Menurut Direktur AMAN Indonesia, Ruby Kholifah, keterlibatan masyarakat sipil harus terus diperkuat sebagai kunci keberhasilan membumikan program-program RAN P3AKS sebagaimana yang dimandatkan dalam Permenko No. 2 tahun 2019 tentang Kelompok Kerja Perlindungan dan Pemberdayaan Perempuan dan Anak dalam Konflik Sosial. ”Namun, tingginya dinamika di dalam birokrasi baik di nasional maupun daerah. Begitu juga dengan tingginya gap informasi seputar isu WPS,” ungakapnya dalam agenda Konsolidasi masyarakat Sipil RAN P3AKS, Rabu (4 April 2023).
Diungkap olehnya, semakin menurunnya jumlah masyarakat sipil yang terlibat dalam proses koordinasi nasional menunjukkan perlunya akselerasi pada kekuatan masyarakat sipil perempuan. Oleh karena itu, perlu memperkuat rumah gerakan perempuan yang mengusung WPS di Indonesia dan memastikan kepemimpinan intergenerasional terjadi untuk menjaga keberlanjutan gerakan. Solidaritas dan kekuatan kolektif masyarakat sipil dalam mengawal pelaksanaan RAN perlu terus didukung untuk menopang kerja-kerja secara formal di setiap provinsi.

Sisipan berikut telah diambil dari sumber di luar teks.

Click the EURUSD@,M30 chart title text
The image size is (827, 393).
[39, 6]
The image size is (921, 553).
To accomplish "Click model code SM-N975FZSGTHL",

”Penguatan rumah gerakan perempuan untuk WPS ini akan berpengaruh pada meningkatnya legitimasi masyarakat sipil di dalam kelompok Kerja,” ucapnya.
Dengan begitu, diharapkan implementasi RAN P3AKS generasi kedua dapat berjalan dengan baik dan memberikan dampak positif bagi perlindungan dan pemberdayaan perempuan dan anak dalam konflik sosial di Indonesia. Selain itu, dalam agenda tersebut terdapt isu-isu penting yang diangkat. Salah satunya, tipologi konflik yang beragam, didominasi oleh konflik agraria; penyelesaian konflik belum inklusi perempuan.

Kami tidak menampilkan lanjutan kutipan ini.